> **TASK REQUIREMENTS**: Find every line of the material below that contains the word "Open", and copy each of those lines in full.
-------------------------
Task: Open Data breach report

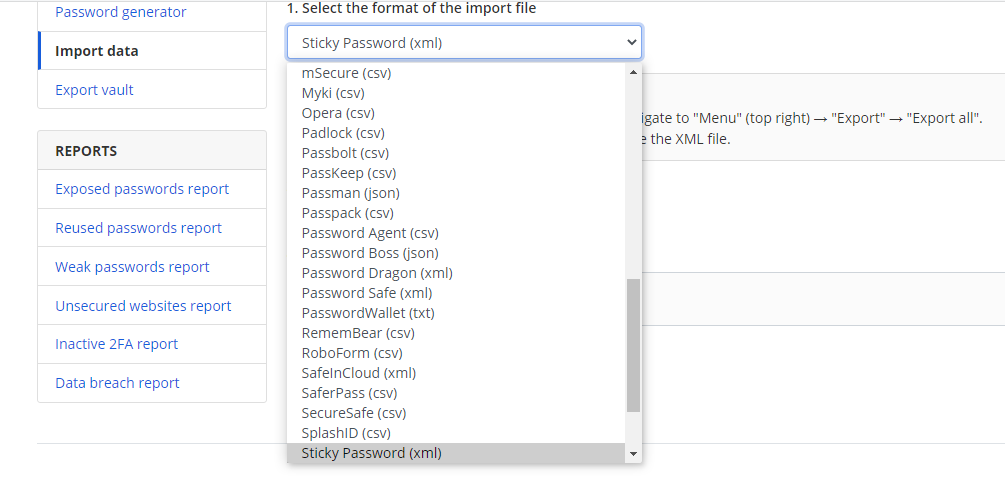Action: tap(117, 383)
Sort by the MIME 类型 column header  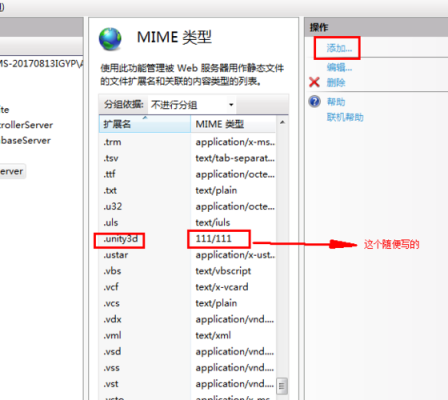point(233,124)
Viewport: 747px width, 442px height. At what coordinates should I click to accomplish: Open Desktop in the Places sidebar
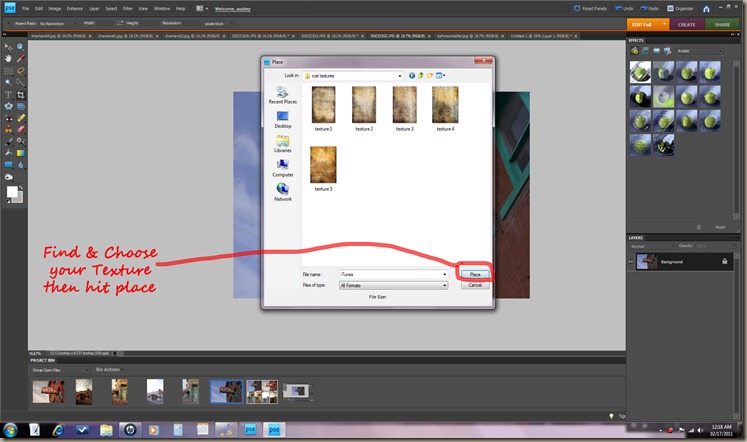click(x=283, y=118)
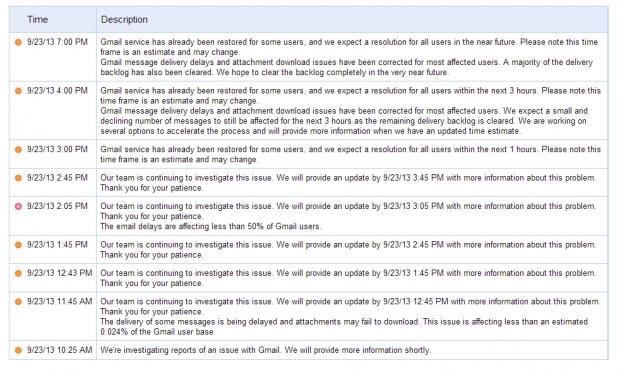Click the orange status dot for 12:43 PM

(18, 273)

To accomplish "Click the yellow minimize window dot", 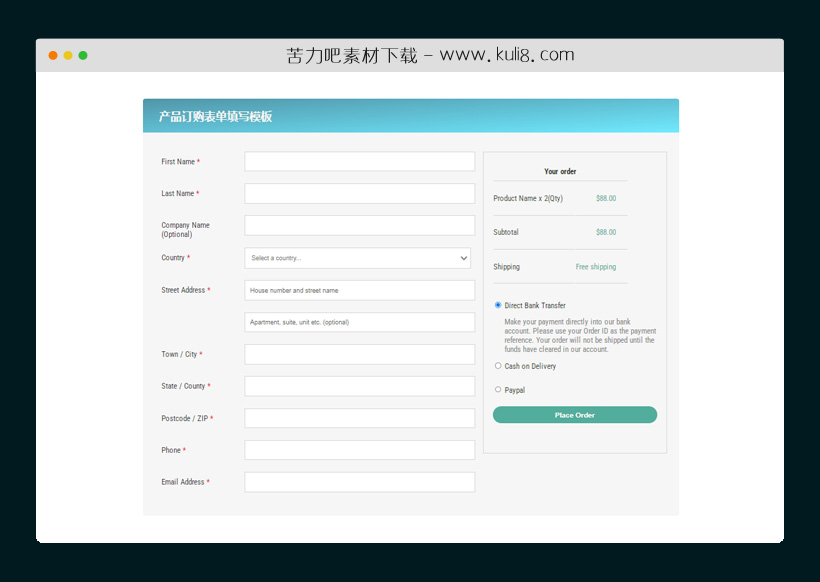I will 68,55.
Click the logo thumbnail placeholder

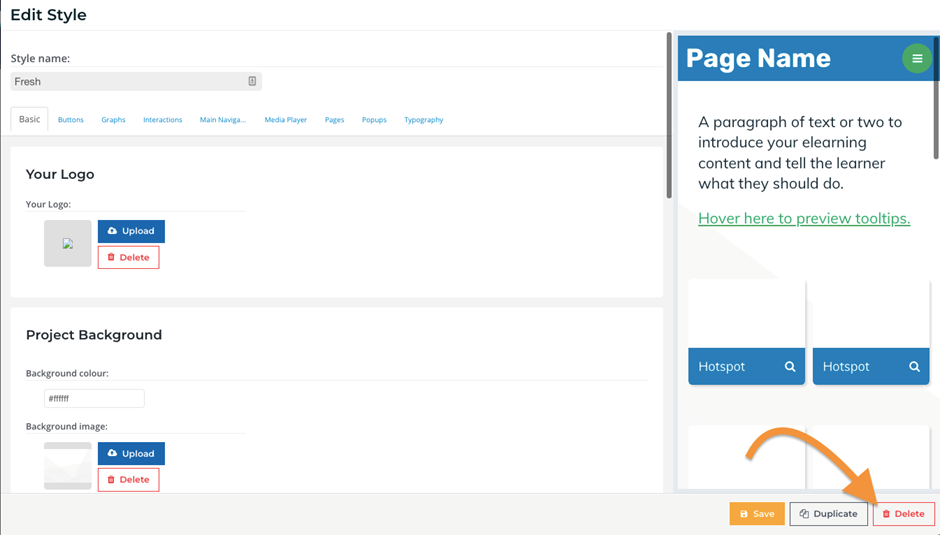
-------------------------
> **EXERCISE RESULT**:
Task: Open Data breach report
Viewport: 747px width, 442px height. At what coordinates should I click to accomplish: Open Desktop in the Places sidebar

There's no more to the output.